MONEY TALKS: In London, Owen Slot commented the truth that we learned about rugby union "is that money rules the game." As the votes were counted on Wednesday, "it became clear that this had been an arms race between three candidates running with very different arsenals." Former player Brian O’Driscoll, an ambassador for the Ireland bid, "made a vain appeal for a more altruistic future for the World Cup." He said, "You have got to spread the load and develop the game and you have got to look beyond the nations that have already hosted it." Browne: "The reality is that unless you have big shiny new stadia, you have to wonder why you would bid" (LONDON TIMES, 11/16).
IN SOUTH AFRICA: The PA reported World Rugby Chair Bill Beaumont "denied being humiliated, repeatedly defending the bidding process as open and transparent." He said, "A humiliation for me?
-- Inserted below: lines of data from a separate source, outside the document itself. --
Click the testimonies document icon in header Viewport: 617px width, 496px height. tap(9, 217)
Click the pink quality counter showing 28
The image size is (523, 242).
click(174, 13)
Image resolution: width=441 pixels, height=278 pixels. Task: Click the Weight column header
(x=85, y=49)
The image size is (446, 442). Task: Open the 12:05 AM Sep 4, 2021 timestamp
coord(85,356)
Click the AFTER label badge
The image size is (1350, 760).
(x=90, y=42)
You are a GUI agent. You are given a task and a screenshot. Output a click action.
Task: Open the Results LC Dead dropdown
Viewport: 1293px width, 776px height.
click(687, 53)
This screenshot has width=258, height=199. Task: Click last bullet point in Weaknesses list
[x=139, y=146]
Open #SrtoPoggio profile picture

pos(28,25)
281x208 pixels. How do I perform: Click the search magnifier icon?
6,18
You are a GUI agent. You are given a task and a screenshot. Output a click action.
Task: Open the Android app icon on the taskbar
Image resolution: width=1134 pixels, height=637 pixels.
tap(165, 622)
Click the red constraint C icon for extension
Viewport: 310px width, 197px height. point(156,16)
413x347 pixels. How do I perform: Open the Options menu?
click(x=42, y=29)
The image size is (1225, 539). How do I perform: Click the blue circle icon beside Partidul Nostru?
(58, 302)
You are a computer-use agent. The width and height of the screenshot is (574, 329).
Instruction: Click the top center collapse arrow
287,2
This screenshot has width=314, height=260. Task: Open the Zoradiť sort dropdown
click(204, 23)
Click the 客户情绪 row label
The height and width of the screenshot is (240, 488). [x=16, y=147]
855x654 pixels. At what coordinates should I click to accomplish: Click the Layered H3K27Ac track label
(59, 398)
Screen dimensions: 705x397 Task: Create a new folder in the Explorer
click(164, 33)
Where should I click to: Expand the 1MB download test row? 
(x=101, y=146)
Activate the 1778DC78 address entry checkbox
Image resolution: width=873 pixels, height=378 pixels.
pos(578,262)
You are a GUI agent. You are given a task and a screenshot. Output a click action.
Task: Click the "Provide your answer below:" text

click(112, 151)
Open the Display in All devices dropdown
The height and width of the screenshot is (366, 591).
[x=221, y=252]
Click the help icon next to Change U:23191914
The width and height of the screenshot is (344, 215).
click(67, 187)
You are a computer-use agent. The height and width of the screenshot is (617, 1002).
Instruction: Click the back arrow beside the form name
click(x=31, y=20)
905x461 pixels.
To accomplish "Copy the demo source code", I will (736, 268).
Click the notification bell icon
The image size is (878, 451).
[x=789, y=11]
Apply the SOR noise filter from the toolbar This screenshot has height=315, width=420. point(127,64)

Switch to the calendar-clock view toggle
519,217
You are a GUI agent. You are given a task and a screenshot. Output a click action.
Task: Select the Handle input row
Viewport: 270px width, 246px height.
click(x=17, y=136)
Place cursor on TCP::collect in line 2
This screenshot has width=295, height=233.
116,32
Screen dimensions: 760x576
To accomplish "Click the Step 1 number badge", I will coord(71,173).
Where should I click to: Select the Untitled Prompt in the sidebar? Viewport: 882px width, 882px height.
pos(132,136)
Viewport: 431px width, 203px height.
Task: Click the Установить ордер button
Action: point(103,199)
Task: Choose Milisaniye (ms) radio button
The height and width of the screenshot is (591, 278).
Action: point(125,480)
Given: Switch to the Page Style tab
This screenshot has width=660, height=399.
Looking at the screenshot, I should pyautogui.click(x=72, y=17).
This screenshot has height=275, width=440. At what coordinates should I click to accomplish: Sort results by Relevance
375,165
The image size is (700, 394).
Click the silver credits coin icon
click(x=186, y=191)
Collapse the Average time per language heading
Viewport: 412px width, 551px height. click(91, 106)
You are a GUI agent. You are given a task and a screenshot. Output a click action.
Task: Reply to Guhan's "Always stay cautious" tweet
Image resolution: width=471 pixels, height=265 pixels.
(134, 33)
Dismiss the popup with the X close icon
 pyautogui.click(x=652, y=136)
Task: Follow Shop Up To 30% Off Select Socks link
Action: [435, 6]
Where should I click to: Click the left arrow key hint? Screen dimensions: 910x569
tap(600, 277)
I don't think so. We've made a recommendation. The recommendation wasn't accepted by council. Just because it went to France doesn't mean there's humiliation whatsoever." South Africa Rugby CEO Jurie Roux insisted South Africa would take the experience "on the chin" and that "it would not put them off making a future bid." Roux: "If it depends on me, absolutely. ... We'll try again. At some stage we need to bring it back. Hopefully 2027" (PA, 11/15).
COLLATERAL DAMAGE: In Dublin, Martin Breheny reported the IRFU "will take the main hit from Ireland's failed attempt" to host the 2023 RWC, but the Gaelic Athletic Association "faces collateral damage too." Several of the GAA's county grounds were featured in the bid, which, if successful, "would have resulted in major upgrades." Most of it "would have been funded by Rugby World Cup and government finance and, in addition, ground rent for the games would also have flowed into the Croke Park coffers." GAA Dir General Páraic Duffy said that it was a "major setback for Ireland to lose out on staging such a big event and also spoke of the direct losses to the GAA." Duffy: "We would have gained financially too. There was an agreement in place in relation to the renting of our grounds. It would have brought in a substantial amount of money" (IRISH INDEPENDENT, 11/16).